**Stated goal**: Reproduce the lines verbatim, from the line containing "The image size is (532, 443)." to the line containing "Looking at the screenshot, I should coord(418,959).", including both. Give no other lines.

==== Provided records ====

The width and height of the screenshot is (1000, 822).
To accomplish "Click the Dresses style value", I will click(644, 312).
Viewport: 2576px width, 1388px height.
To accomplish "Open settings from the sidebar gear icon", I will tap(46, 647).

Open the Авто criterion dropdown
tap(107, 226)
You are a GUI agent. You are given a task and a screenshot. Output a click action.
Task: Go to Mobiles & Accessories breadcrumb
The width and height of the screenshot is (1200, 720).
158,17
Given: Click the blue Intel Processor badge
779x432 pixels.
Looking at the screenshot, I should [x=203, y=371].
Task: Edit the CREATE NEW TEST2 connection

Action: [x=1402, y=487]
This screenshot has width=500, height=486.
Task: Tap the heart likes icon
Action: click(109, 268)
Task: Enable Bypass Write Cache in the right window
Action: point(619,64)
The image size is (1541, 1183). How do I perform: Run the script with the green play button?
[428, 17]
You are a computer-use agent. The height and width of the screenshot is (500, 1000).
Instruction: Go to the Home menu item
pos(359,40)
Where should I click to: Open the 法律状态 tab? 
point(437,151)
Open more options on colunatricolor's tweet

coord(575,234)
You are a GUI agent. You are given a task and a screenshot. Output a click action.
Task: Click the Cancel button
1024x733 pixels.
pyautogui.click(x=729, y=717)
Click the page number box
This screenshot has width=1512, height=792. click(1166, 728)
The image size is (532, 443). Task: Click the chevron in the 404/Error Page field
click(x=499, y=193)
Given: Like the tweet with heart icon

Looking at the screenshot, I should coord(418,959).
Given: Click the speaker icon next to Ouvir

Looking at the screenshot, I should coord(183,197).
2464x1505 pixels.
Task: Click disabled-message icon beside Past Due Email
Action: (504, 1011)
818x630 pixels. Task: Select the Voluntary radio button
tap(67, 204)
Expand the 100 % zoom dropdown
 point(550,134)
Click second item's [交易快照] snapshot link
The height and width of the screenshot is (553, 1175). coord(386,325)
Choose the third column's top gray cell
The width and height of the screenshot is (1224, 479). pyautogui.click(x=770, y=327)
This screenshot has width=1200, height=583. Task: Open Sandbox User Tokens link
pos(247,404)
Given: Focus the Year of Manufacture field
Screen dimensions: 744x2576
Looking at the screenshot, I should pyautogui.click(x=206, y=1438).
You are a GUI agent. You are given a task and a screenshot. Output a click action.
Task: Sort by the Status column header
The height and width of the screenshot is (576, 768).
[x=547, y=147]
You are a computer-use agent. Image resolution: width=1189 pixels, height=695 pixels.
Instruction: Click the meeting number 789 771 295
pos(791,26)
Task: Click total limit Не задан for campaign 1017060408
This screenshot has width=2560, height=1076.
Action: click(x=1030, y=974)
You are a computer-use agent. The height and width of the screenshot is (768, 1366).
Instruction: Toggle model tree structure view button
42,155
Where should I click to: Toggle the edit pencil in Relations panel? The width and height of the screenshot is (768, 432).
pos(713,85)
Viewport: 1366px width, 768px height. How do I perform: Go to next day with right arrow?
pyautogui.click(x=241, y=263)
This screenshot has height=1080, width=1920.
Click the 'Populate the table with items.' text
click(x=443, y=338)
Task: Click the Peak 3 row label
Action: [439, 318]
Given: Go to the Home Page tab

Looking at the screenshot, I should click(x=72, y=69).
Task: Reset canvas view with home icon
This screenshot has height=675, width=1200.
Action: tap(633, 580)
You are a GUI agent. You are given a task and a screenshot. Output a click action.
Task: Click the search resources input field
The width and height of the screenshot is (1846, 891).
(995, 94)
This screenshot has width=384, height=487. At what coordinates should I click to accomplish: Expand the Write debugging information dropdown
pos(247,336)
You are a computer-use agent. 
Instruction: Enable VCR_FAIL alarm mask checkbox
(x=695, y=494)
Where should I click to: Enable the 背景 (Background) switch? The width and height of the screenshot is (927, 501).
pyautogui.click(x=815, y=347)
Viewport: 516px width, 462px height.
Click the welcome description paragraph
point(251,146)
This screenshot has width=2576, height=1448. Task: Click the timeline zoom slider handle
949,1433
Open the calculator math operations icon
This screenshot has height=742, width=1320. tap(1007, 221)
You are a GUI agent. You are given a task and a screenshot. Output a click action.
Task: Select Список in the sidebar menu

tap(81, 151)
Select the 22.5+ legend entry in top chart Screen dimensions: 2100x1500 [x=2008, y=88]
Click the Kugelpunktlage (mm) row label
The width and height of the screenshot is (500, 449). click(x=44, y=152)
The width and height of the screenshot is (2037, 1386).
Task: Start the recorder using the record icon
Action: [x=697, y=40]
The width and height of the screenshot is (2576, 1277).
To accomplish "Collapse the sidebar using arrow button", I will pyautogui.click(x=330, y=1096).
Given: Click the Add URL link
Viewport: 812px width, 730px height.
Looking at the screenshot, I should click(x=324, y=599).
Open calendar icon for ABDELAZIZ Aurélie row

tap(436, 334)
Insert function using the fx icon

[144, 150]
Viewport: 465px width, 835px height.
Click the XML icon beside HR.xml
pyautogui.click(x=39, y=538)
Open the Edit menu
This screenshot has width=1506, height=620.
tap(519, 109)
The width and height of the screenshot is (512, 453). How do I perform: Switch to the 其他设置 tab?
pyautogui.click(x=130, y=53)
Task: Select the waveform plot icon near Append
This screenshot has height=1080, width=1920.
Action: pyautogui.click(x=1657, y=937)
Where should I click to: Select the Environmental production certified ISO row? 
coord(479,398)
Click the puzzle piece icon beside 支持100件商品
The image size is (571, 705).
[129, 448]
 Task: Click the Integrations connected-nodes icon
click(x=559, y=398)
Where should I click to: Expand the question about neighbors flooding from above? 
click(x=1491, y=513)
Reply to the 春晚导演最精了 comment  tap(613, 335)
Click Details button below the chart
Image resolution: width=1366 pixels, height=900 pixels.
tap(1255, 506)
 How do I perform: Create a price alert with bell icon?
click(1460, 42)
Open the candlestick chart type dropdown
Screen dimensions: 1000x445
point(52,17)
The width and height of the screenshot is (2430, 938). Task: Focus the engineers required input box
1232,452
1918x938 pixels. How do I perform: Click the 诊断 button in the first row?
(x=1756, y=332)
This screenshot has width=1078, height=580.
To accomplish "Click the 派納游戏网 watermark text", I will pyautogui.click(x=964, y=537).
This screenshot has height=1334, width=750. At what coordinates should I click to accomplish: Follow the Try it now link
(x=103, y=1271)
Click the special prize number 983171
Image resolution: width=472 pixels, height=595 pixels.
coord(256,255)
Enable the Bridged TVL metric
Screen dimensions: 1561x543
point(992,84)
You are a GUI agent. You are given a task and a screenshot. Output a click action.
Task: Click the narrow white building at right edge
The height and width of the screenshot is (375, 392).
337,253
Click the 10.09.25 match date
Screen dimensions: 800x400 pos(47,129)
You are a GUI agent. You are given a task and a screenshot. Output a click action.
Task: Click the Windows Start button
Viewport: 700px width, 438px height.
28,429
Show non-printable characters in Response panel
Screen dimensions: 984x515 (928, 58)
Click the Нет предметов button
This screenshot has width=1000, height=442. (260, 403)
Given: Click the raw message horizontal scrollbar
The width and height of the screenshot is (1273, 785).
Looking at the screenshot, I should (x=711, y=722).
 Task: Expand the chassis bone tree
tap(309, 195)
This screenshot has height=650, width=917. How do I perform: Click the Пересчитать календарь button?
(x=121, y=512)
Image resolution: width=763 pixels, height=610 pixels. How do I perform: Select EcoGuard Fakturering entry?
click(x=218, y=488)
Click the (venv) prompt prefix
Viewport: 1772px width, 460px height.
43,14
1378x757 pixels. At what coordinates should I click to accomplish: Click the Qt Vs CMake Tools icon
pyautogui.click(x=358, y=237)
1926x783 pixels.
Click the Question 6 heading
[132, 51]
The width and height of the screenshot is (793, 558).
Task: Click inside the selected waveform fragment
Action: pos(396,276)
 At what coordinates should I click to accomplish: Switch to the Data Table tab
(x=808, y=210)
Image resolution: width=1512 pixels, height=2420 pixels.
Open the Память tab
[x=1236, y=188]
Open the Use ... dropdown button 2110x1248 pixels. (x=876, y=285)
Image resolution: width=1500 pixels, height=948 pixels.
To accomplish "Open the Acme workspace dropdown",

====

**Solution for this exercise**:
The image size is (532, 443). Task: Click the chevron in the 404/Error Page field
click(x=499, y=193)
Given: Like the tweet with heart icon

Looking at the screenshot, I should coord(418,959).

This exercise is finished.